Iran, meanwhile, has offered a new proposal to reopen the Strait of Hormuz while deferring nuclear talks, according to Axios. Whether Washington finds that acceptable remains unclear. Trump’s public posture has been combative, and the internal political dynamics in Tehran, with reported power struggles between moderates and hardliners, add another layer of unpredictability.
The Bottom Line
The ceasefire between the U.S. and Iran was supposed to mark the beginning of a return to normalcy in energy markets. Instead, it has become a holding pattern in which the physical disruption of oil supplies continues unabated while the diplomatic path forward grows murkier by the day.

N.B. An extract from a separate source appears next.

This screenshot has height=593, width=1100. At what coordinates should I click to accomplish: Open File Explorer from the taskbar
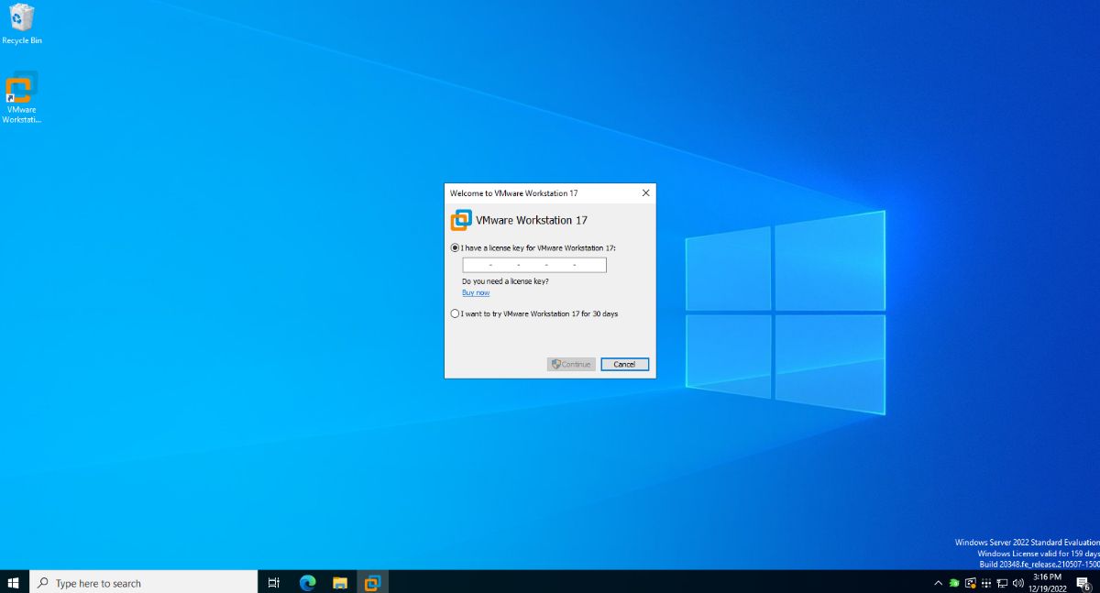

Brent crude at $118 is not a wartime premium. It is the price of an unresolved standoff that is hardening, not thawing. And for European industry, already battered by two years of energy volatility since the Russian invasion of Ukraine, the message is brutal: the Strait of Hormuz does not need active hostilities to inflict damage. A threatened strait is almost as effective as a closed one, and a blockade that both sides are dug in on is worse than either.
The longer this limbo persists, the deeper the economic scars on Europe will be. The question is no longer whether the ceasefire will hold. It is whether anyone in Washington, Tehran, or Brussels has a plan for what comes next, because the oil market has already made its judgment, and it is not optimistic.